§ **Aim**
Return every line below that contains the word "Open", reproducing each such line in full.

§ **Extracted entries**
╭──

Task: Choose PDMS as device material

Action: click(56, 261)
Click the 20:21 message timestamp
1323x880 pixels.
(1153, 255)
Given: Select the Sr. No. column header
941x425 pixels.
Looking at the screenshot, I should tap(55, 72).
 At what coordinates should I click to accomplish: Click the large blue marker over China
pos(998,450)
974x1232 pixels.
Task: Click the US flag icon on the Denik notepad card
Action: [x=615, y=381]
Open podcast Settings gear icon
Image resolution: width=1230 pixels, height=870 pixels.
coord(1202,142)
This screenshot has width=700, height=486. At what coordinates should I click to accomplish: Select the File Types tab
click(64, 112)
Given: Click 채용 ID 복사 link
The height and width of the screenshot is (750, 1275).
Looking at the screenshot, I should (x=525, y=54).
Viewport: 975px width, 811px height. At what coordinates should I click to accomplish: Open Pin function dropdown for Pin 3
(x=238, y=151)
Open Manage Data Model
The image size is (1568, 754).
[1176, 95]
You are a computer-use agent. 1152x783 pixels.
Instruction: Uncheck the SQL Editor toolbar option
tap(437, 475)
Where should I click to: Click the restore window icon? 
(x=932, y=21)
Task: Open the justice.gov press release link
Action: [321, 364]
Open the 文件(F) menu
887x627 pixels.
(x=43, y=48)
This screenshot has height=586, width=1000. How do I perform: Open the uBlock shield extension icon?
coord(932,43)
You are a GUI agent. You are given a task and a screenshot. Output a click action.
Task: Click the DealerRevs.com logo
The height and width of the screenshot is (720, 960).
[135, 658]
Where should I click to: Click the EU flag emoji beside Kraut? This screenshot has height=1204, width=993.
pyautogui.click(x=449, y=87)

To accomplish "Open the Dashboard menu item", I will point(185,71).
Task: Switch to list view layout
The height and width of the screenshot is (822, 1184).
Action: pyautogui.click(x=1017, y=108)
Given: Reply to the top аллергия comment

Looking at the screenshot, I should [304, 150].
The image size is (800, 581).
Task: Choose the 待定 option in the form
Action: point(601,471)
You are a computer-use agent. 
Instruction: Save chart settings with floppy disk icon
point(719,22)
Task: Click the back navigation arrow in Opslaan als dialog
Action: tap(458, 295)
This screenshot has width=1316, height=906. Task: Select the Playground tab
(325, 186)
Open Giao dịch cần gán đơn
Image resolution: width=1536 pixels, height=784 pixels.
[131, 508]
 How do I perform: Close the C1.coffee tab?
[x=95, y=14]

╰──

§ **Finished answer**
Open podcast Settings gear icon
Viewport: 975px width, 811px height. At what coordinates should I click to accomplish: Open Pin function dropdown for Pin 3
Open Manage Data Model
Task: Open the justice.gov press release link
Open the 文件(F) menu
This screenshot has height=586, width=1000. How do I perform: Open the uBlock shield extension icon?
To accomplish "Open the Dashboard menu item", I will point(185,71).
Open Giao dịch cần gán đơn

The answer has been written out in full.